▸ **What is asked**: Can you format the stretch of the records from the line containing "Given: Open the" through the end of the records as a JSON list of strings, one string per line with blank lines left out, and with the pictures omitted?

━━━ Materials provided ━━━

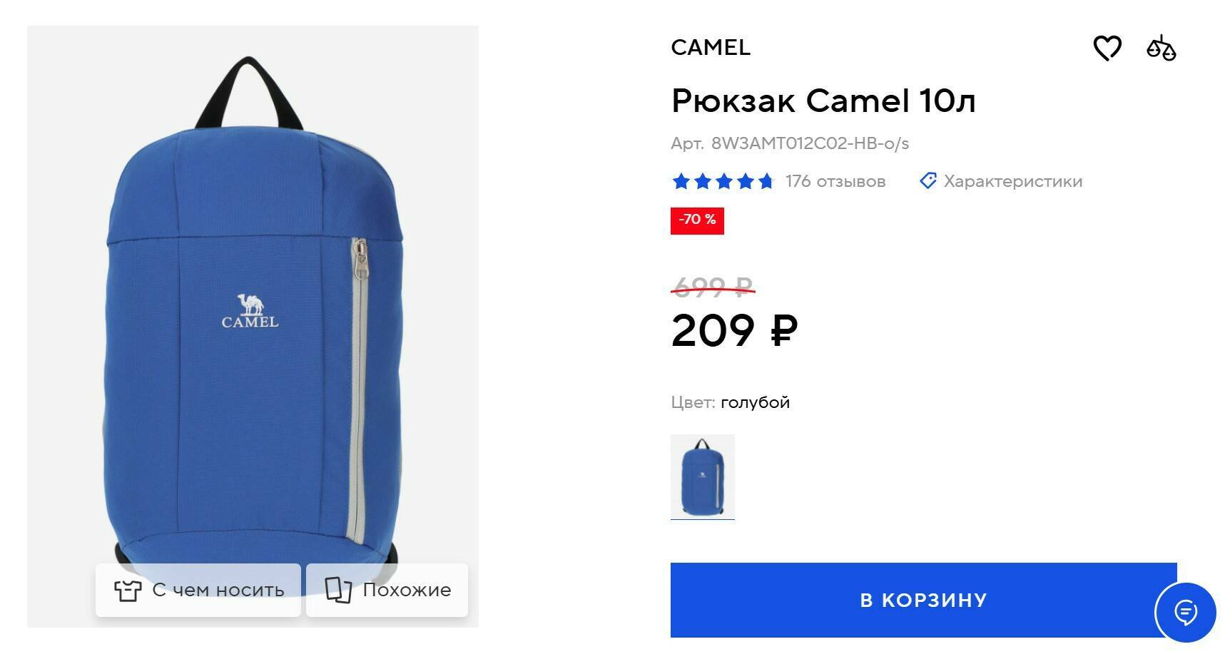Screen dimensions: 1230x664
Task: Click the CAMEL brand link
Action: [711, 48]
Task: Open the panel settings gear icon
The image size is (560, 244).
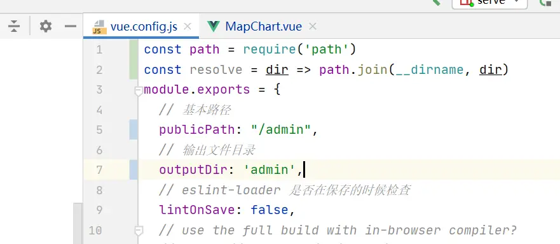Action: pyautogui.click(x=45, y=26)
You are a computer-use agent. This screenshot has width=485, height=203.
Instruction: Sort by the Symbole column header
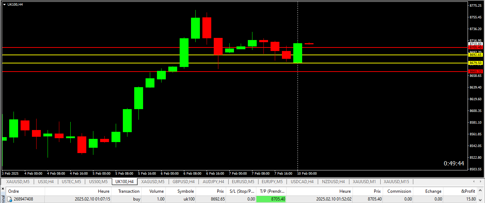click(185, 191)
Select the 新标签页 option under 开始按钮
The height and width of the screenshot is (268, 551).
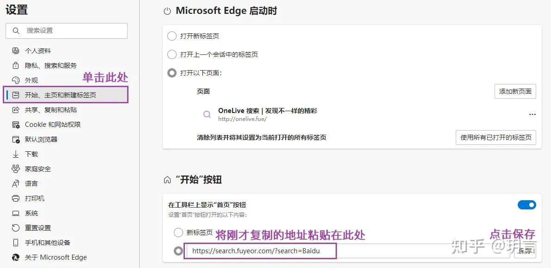tap(178, 232)
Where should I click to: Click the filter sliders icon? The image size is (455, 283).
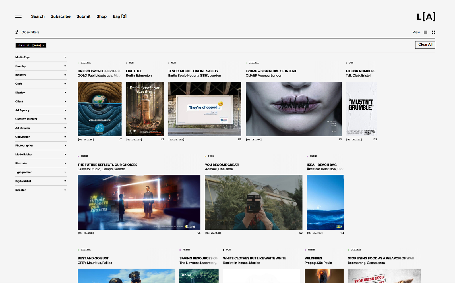pyautogui.click(x=17, y=32)
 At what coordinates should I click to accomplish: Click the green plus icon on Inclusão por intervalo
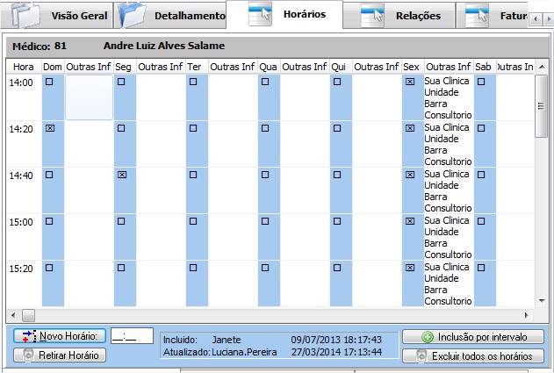coord(428,337)
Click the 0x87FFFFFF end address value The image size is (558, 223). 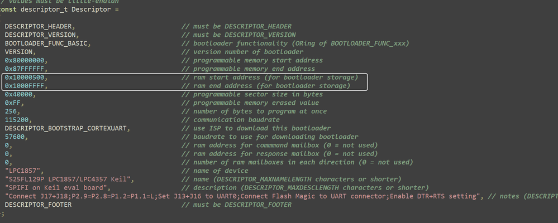(x=26, y=69)
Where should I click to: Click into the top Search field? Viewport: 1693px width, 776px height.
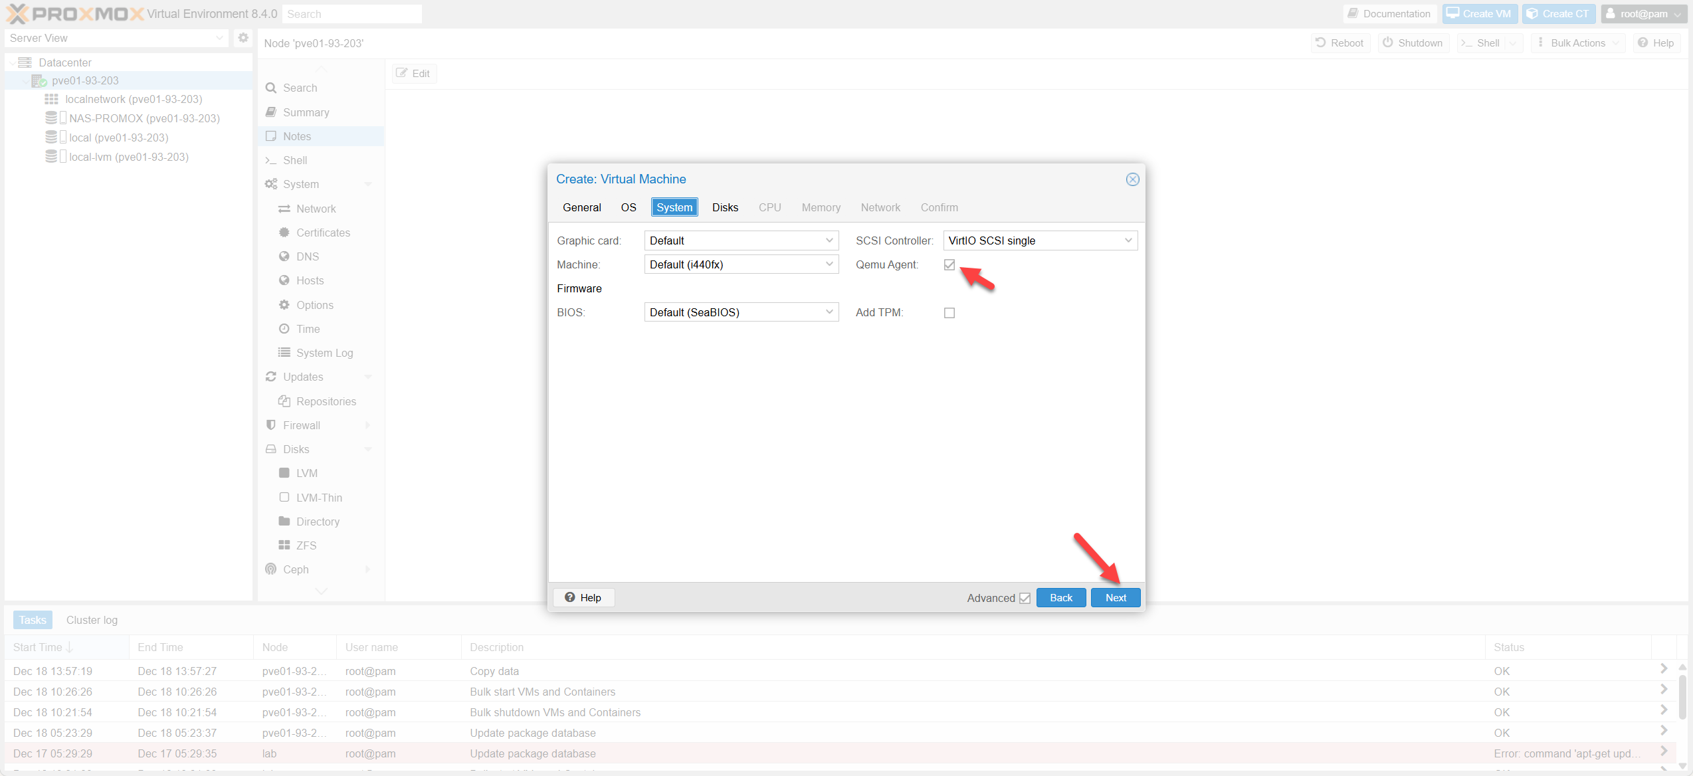point(352,13)
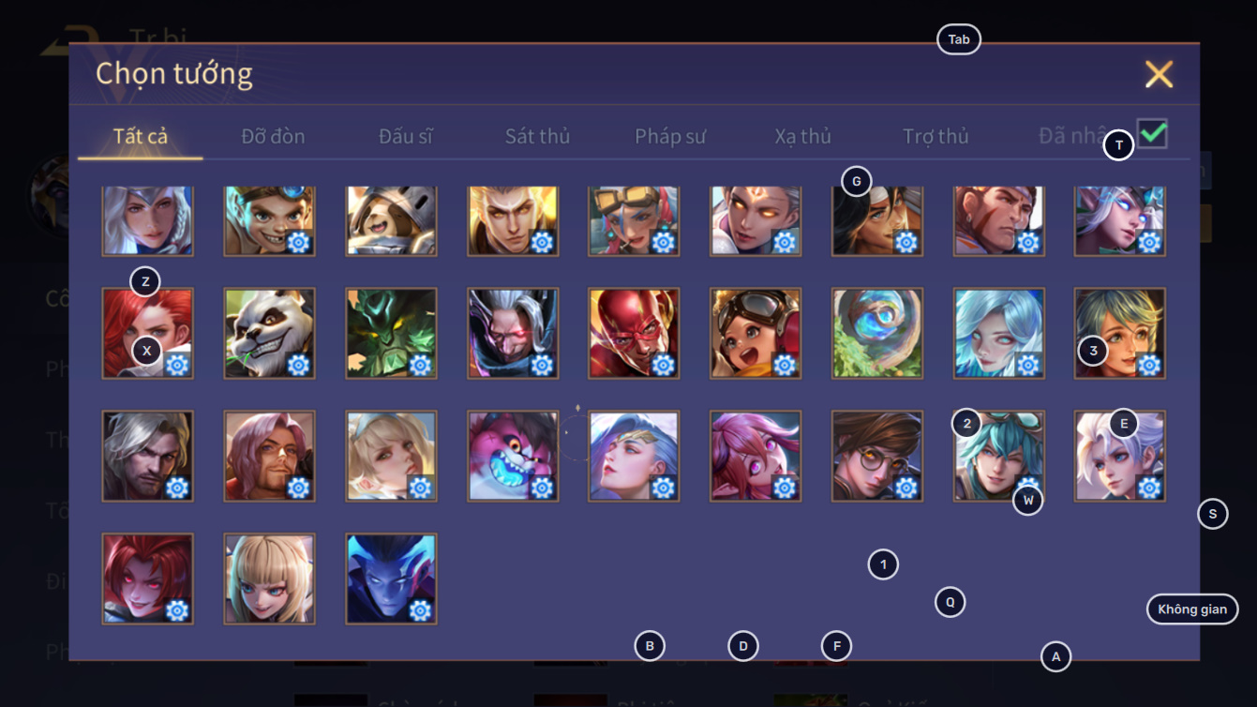Select the white panda hero portrait
Image resolution: width=1257 pixels, height=707 pixels.
[270, 333]
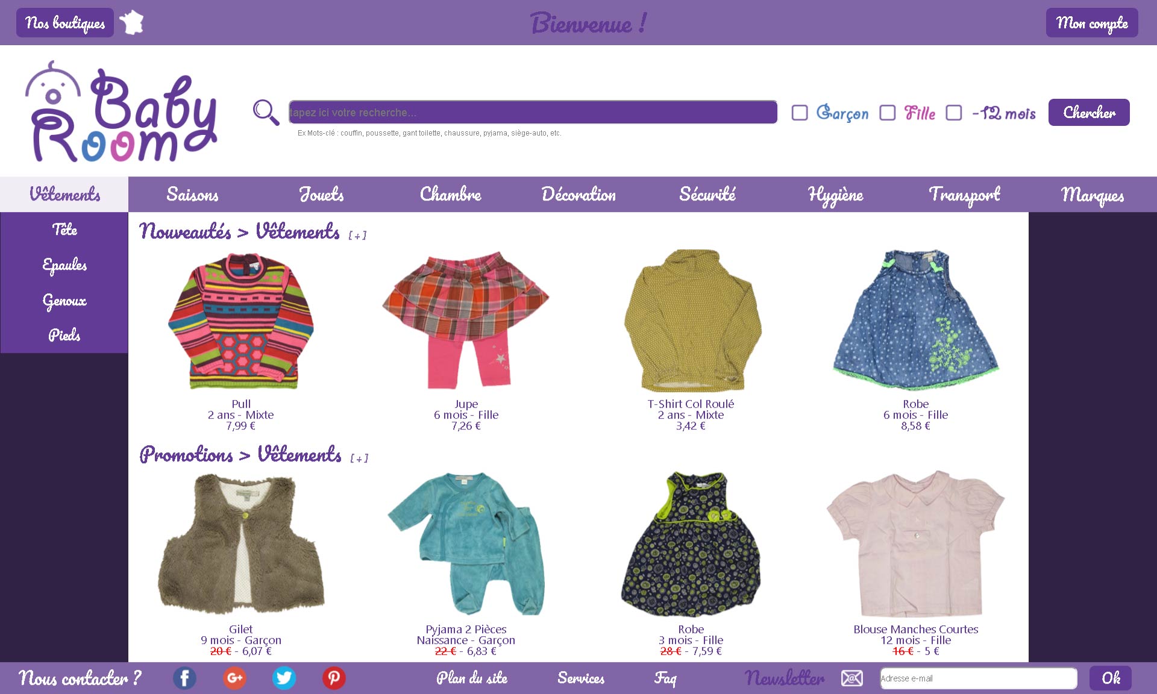The width and height of the screenshot is (1157, 694).
Task: Open the Twitter bird icon
Action: coord(284,678)
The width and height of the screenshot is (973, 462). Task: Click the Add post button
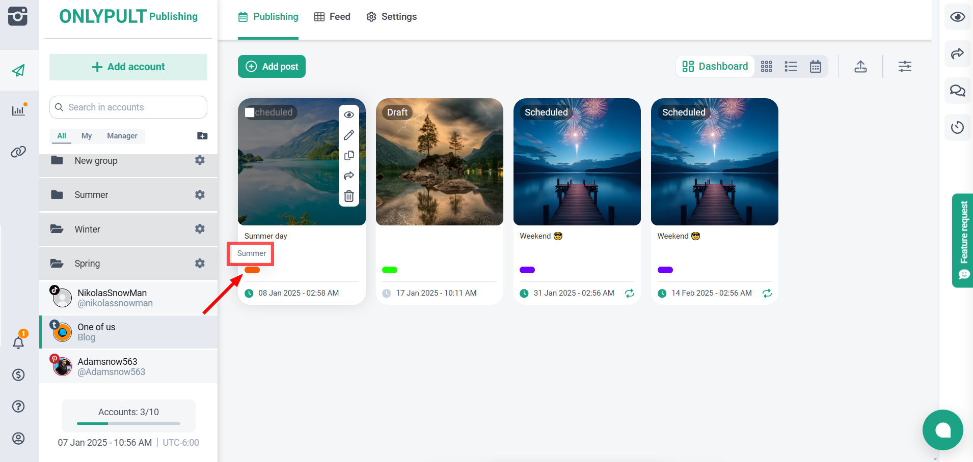coord(272,67)
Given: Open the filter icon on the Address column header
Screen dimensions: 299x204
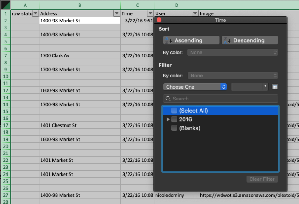Looking at the screenshot, I should pos(117,13).
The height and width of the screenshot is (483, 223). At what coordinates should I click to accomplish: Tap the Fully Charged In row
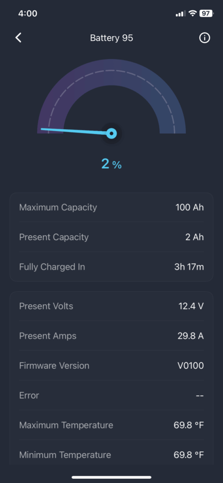tap(111, 266)
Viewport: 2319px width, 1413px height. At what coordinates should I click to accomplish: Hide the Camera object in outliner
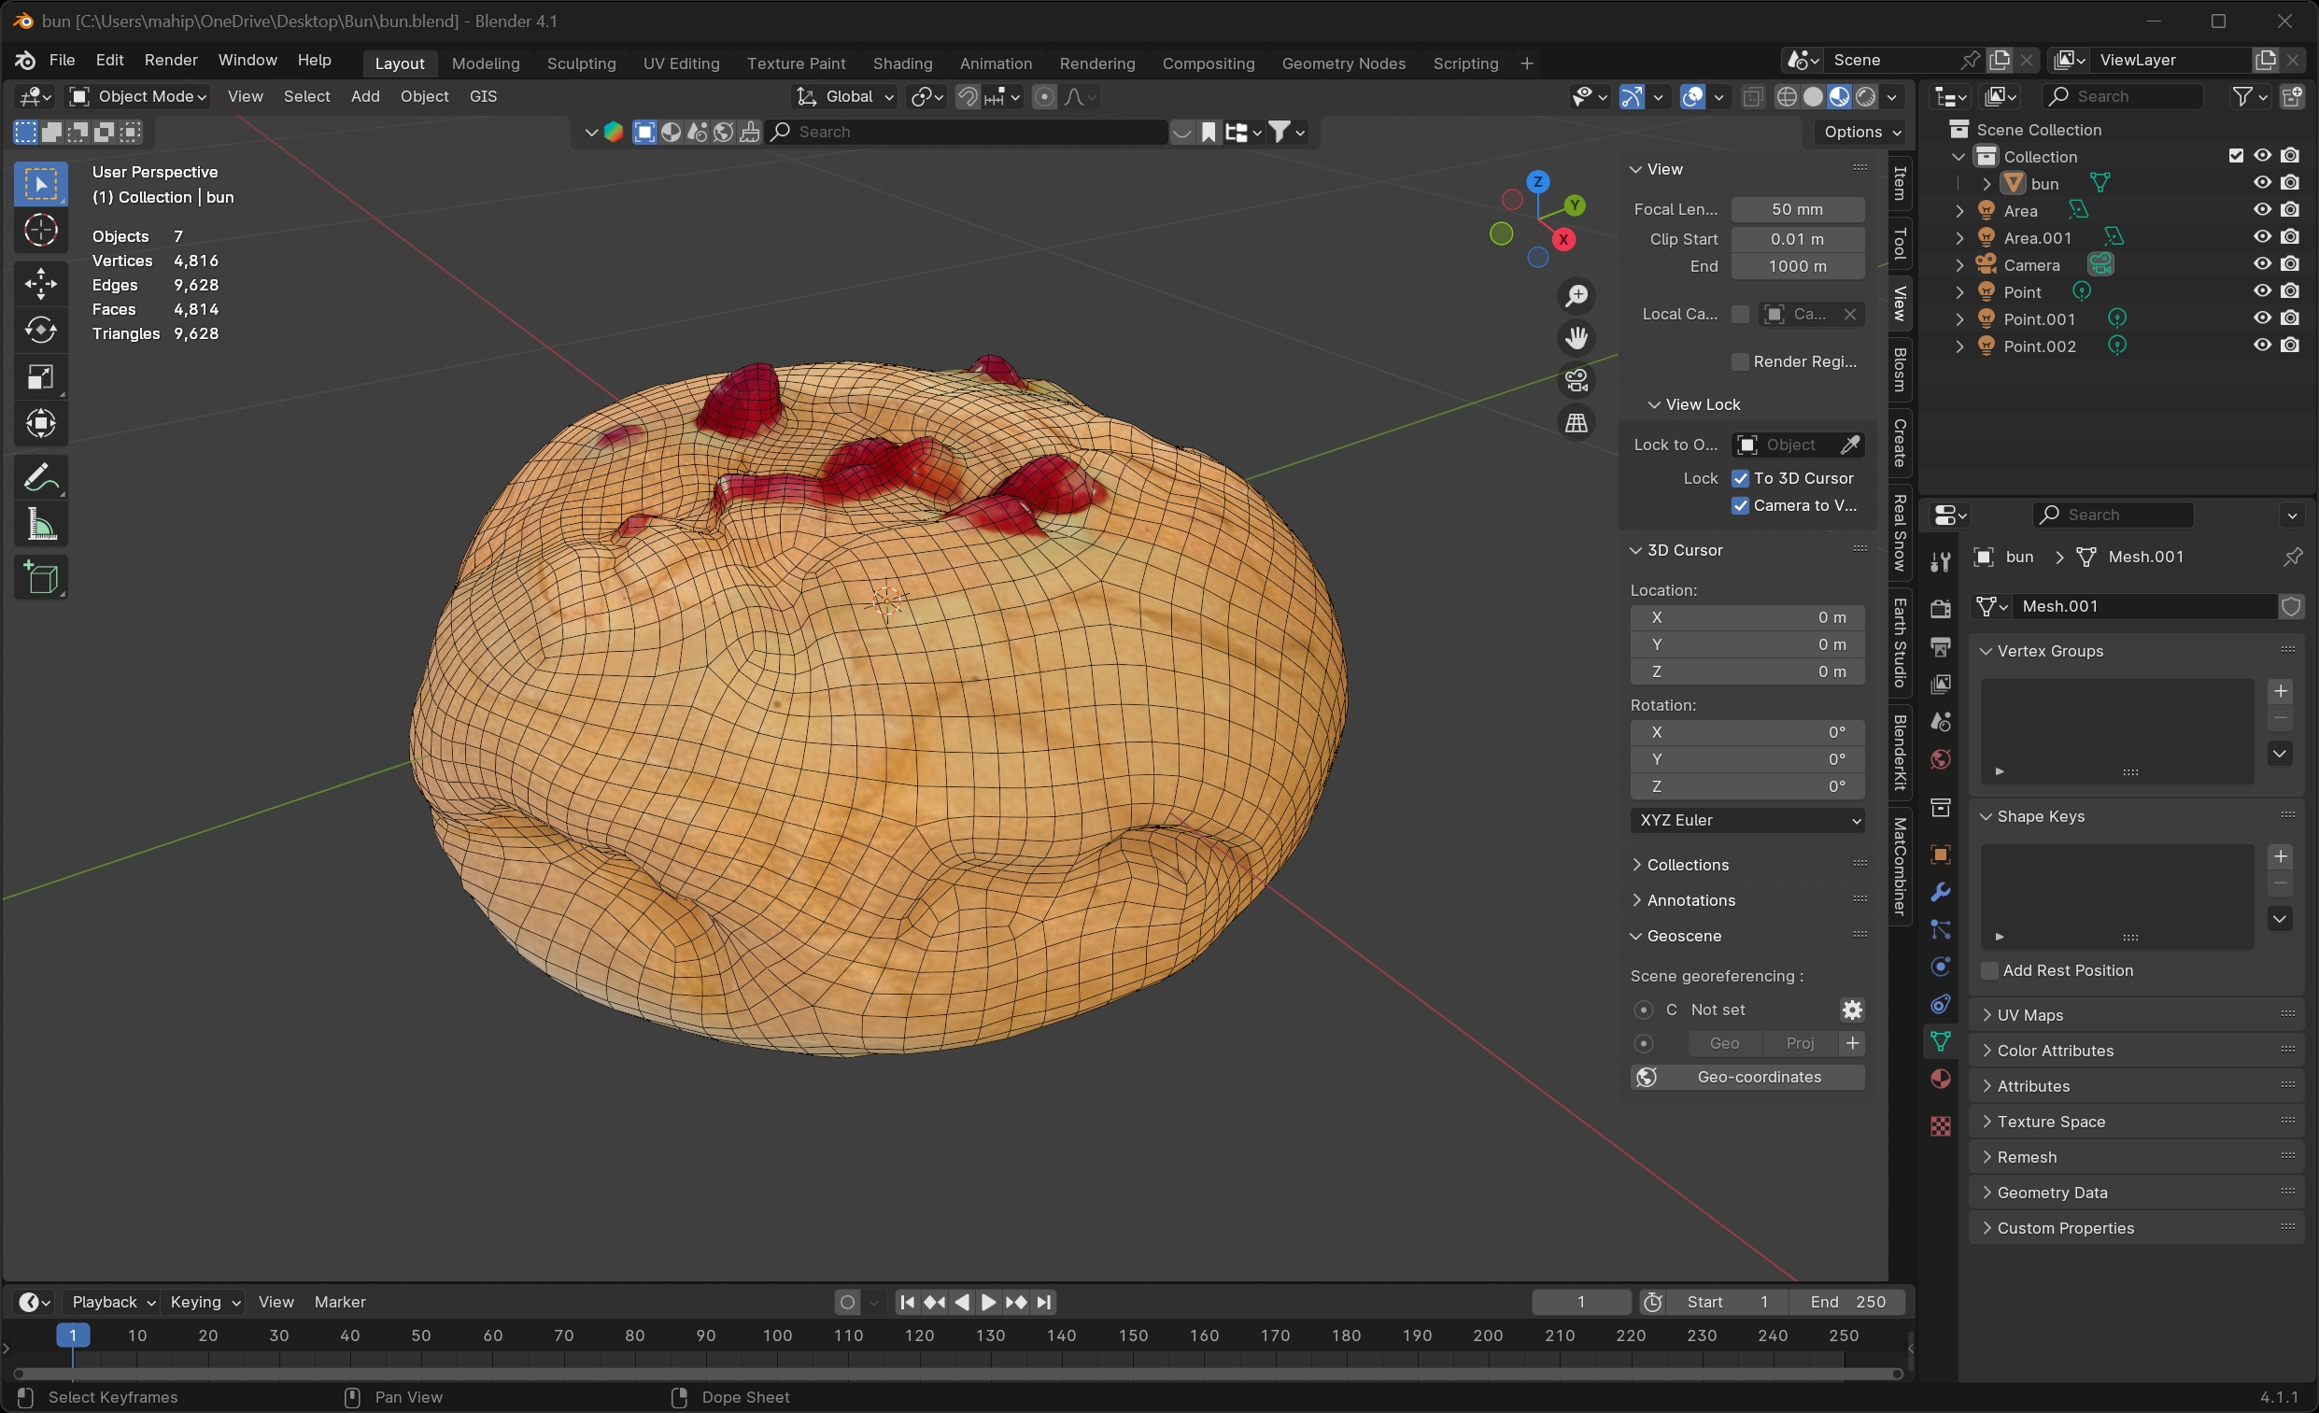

━━━

▸ **Response below**:
[
  "Given: Open the filter icon on the Address column header",
  "Screen dimensions: 299x204",
  "Looking at the screenshot, I should pos(117,13).",
  "The height and width of the screenshot is (483, 223). At what coordinates should I click to accomplish: Tap the Fully Charged In row",
  "tap(111, 266)",
  "Viewport: 2319px width, 1413px height. At what coordinates should I click to accomplish: Hide the Camera object in outliner"
]